High End Housing Reality Puts Geithner In Check…
June 4, 2009 by Lisa Cooper
It’s been some time now that the nationwide high end real estate market has all but come to a screeching halt. An acute absence of available financing over $729,250 for an extended period of time has not helped. Even now as larger loan amounts at lower rates start to become available (a rare collision coupled with historically low pricing on homes), it is the case that the loan process is extremely difficult to see through to final funding, which is true for all loans of all sizes, and for all lending institutions that are still in business. For those few buyers who are in the high end market, and actually buying, forclosures and short-sales lead the way for those who will mostly pull the trigger on bargain pricing.
So, it is only fitting that some Washington D.C. personalities are getting bit by the current state of the market, just like everyone else. Below you will find a story on Treasury Secretary Tim Geithner’s home in Larchmont, New York. It’s sort of encouraging to see in print that our nation’s leadership are affected as well. But then again, personal exposure may only encourage the current push for bigger government, more spending, and ridiculous perspectives and legislation on what the government thinks the private sector needs to do.

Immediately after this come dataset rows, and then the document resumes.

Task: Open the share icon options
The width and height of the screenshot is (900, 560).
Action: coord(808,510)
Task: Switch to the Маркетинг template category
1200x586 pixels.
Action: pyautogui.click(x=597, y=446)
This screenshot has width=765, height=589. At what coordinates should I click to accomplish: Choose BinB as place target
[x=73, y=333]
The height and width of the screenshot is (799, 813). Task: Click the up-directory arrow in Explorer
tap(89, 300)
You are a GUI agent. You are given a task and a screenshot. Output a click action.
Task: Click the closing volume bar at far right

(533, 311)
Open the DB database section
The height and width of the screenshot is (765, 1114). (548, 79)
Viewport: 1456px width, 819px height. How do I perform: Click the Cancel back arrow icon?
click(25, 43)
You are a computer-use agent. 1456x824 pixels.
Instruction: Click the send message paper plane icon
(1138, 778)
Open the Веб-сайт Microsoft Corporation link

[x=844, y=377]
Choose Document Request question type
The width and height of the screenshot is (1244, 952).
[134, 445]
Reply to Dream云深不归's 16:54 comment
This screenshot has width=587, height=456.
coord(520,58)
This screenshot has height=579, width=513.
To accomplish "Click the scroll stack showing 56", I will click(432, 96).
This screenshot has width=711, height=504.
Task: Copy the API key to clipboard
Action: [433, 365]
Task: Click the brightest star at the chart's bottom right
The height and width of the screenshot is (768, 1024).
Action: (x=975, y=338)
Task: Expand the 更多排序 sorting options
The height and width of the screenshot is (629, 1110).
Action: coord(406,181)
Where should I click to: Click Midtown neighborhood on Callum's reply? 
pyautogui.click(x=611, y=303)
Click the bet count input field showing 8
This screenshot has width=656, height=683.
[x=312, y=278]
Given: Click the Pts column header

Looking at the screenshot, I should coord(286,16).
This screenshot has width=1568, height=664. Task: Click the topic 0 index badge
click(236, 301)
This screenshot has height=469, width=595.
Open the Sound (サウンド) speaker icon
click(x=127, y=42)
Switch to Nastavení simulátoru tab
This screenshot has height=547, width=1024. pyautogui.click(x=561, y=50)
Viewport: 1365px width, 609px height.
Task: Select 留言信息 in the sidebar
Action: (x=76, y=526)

For the original article on the Wall Street Journal’s Real Estate Blog, click here…
WSJ Article…
Treasury Secretary Tim Geithner is getting a lesson in how sales at the high end of the housing market have stalled: He hasn’t been able to find a buyer for his five-bedroom home in a tony Westchester County hamlet of Larchmont, N.Y. Instead, he’s renting out the unit, according to the Associated Press.
Mr. Geithner reduced the price on the home that he bought in 2004 to $1.575 million, which is $60,000 less than what he listed it for in February and $25,200 less than what he and his wife paid for it five years ago. A couple weeks ago, the Geithners opted to rent out the home for $7,500 per month. (Luxist has photos.)
Median prices in Westchester County are down to their 2003 levels. Developments has noted time and again the confluence of forces that have stalled sales of $1 million-and-up homes, including tougher financing for jumbo loans, which aren’t eligible for government backing, and job loss among white-collar professionals.
Mr. Geithner’s real-estate tutorial also sheds light on how rising numbers of homeowners are finding themselves trapped as they try to sell their homes because their jobs have relocated. Mr. Geithner served as president of the New York Fed before he was named Treasury Secretary by President Obama.

Let’s just say that Larchmont is in the “bull’s eye” of the New York financial services sector melt-down.
Yes, the same train ride to and from Wall Street that my grandfather took in the 1920’s and still a nice place to call home.